So DS11, dysgraphic with ALL the symptoms of stealth dyslexia, has entered 6th grade, a grade with very taxing amounts of reading. He has always been an extremely slow and reluctant reader and will only read comics for enjoyment.

I finally bought him "Huck Finn" for school as an audiobook to try for a car trip. Three hours later I had to pry the audiobook out of his hands at bedtime. He loved it! He covered 17 chapters in a day, an unprecedented feat.

So, my question is: could all of his literature assignments be replaced by audiobooks? Does the act of reading rather than listening contain part of the learning such that audiobooks should not be substituted? When I asked the 6th grade teachers if he could use audiobooks they told me he should also follow along in a book to strengthen his reading ability. Will this type of practice be worth the time and effort involved and actually improve his reading that substantially?

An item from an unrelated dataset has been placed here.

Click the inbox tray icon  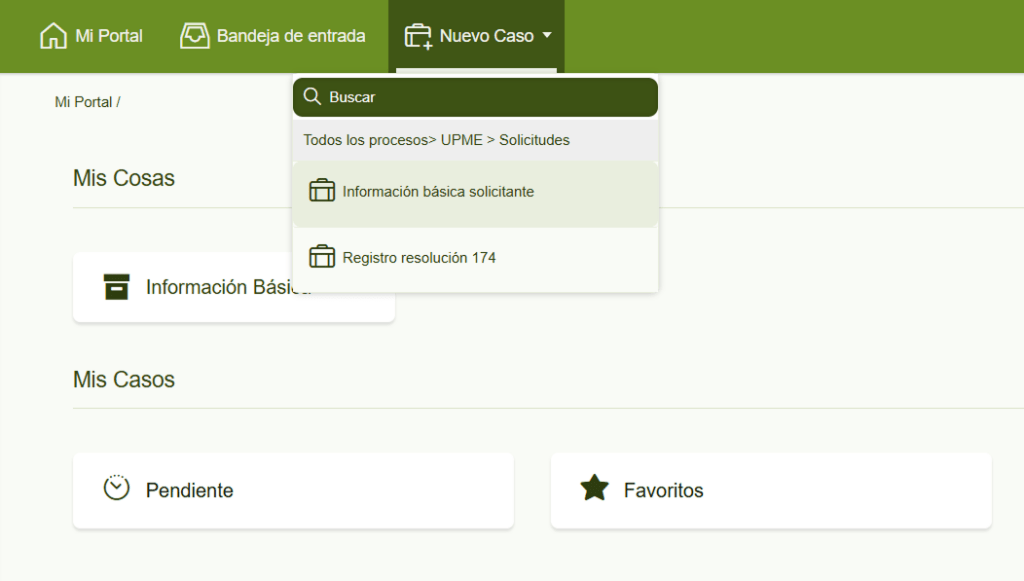click(x=194, y=36)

I should mention that he scored 160 on the oral recall portion of the WJ III. He remembers everything that goes into his ears. When he reads aloud he word substitutes at least 10% of the words and is so very slow. I suspect he actually gets better comprehension from audio because he is hearing the actual words not the hodge podge of correct and incorrect that he sees when reading.

Anyway, should he follow along even if it slows him down and steals the joy? Can I just let him listen instead of read without depriving him of important learning? Or will it be a frustrating diminishing return like handwriting practice with no serious improvement?